#### [Work task]
According to the coronavirus news report, which two countries reported their first deaths on Sunday?

#### [Excerpted passage]
--- START ---

The number of countries hit by the coronavirus climbed past 60 Sunday, and infections and deaths continued to mount around the globe, emptying streets of tourists and workers, shaking economies and rewriting the realities of daily life.
In Paris, the Louvre Museum closed, and priests stopped placing sacramental bread in worshippers' mouths. Panic-buying of daily necessities emerged in Japan. Tourist sites across Asia, Europe and the Mideast were deserted. And governments closed schools and banned big gatherings.
Australia and Thailand reported their first deaths Sunday, while the Dominican Republic and the Czech Republic recorded their first cases. Iran, Iraq, Italy and South Korea, among other places, saw the number of infections rise.
More than 87,000 people worldwide have been infected, and nearly 3,000 have died.
The United States on Saturday recorded its first death, a man in his 50s in Washington state who had underlying health problems but who hadn't traveled to any affected areas.
"Additional cases in the United States are likely, but healthy individuals should be able to fully recover," President Donald Trump said at a Saturday briefing, where officials announced heightened warnings about travel to certain regions of Italy and South Korea as well as a ban on travel to Iran.

--- END ---

Stored items:
--- START ---

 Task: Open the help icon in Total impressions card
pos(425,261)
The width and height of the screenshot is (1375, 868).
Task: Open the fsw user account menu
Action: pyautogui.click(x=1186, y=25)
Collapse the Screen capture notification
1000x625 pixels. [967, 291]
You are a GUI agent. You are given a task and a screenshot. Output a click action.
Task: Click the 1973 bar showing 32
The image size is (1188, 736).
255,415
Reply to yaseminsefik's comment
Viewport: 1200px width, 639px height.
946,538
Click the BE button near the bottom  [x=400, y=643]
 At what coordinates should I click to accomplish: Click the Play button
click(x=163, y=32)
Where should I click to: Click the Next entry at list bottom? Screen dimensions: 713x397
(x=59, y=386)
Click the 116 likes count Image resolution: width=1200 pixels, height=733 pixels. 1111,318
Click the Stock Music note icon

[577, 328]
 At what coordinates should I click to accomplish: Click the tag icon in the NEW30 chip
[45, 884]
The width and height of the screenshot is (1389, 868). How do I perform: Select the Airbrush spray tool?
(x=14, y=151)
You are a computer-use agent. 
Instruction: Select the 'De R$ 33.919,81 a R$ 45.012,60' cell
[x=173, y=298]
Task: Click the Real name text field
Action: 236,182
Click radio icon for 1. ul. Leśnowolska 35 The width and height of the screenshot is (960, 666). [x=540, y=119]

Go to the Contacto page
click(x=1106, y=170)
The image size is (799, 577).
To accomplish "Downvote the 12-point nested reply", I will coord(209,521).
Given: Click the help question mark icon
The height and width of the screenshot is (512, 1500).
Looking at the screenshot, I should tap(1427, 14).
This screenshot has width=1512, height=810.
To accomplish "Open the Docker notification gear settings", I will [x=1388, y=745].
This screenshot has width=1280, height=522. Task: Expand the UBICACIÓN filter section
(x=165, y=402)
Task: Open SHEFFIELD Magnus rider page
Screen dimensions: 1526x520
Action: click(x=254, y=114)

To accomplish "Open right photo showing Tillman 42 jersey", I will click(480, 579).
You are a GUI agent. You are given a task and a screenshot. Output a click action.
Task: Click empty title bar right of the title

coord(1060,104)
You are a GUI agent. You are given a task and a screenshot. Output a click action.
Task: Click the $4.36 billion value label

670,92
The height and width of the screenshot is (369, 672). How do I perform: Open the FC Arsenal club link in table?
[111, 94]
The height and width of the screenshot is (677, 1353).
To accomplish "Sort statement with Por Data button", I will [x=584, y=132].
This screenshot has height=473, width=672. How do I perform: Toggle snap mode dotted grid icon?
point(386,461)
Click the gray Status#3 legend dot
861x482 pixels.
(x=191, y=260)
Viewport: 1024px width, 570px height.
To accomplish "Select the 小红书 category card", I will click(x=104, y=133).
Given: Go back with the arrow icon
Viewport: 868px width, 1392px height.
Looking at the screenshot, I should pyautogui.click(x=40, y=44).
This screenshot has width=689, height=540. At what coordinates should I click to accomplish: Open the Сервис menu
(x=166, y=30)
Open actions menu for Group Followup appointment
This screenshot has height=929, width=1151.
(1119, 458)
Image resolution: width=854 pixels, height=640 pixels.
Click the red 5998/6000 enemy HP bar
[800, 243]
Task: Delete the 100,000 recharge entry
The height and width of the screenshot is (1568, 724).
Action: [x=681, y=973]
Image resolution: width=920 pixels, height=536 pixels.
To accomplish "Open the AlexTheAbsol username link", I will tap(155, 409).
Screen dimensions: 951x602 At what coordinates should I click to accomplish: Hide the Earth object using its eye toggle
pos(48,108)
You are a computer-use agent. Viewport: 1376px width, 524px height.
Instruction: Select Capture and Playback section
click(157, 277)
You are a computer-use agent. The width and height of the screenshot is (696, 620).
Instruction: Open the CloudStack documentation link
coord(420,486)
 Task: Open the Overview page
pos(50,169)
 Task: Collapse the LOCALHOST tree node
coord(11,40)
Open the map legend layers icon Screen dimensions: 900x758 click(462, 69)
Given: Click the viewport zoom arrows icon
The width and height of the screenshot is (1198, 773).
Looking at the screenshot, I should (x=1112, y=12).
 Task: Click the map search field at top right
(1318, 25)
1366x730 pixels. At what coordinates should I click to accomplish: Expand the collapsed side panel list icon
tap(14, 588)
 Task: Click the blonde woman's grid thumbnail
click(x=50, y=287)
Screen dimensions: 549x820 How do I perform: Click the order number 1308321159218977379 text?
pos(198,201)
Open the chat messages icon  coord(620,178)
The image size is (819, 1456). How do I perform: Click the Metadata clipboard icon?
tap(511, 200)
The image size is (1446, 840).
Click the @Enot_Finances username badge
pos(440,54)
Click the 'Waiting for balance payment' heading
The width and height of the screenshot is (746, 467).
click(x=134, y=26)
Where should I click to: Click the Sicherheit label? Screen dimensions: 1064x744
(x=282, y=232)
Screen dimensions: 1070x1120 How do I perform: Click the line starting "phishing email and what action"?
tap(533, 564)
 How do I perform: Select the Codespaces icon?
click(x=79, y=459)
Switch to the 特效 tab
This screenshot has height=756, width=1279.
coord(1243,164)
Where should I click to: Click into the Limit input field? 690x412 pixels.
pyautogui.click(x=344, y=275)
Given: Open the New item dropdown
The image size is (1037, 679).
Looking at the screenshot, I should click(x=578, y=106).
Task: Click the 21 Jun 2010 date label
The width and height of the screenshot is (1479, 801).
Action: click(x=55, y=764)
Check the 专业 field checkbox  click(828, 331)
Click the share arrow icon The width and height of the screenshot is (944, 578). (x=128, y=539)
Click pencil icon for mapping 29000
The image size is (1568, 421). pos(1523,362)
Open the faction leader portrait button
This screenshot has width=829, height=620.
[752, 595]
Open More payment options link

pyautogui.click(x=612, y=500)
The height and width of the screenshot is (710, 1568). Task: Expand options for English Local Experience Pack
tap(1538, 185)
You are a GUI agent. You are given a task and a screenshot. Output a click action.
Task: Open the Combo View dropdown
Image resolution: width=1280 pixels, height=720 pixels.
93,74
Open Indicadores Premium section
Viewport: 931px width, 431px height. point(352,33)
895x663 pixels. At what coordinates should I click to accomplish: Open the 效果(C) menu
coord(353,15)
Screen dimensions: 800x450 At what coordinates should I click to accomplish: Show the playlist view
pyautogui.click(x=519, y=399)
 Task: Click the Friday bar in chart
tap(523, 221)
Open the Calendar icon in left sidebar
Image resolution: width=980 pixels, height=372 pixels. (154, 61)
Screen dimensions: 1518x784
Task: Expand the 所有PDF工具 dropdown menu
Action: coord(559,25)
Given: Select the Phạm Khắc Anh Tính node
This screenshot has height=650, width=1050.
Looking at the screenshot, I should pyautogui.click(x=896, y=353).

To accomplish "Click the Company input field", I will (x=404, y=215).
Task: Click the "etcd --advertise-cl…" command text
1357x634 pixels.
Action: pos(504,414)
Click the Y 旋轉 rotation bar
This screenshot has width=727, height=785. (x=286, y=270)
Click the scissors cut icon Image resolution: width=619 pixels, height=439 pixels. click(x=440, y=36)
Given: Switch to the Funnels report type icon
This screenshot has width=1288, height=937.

--- END ---

#### [Task solution]
Australia and Thailand.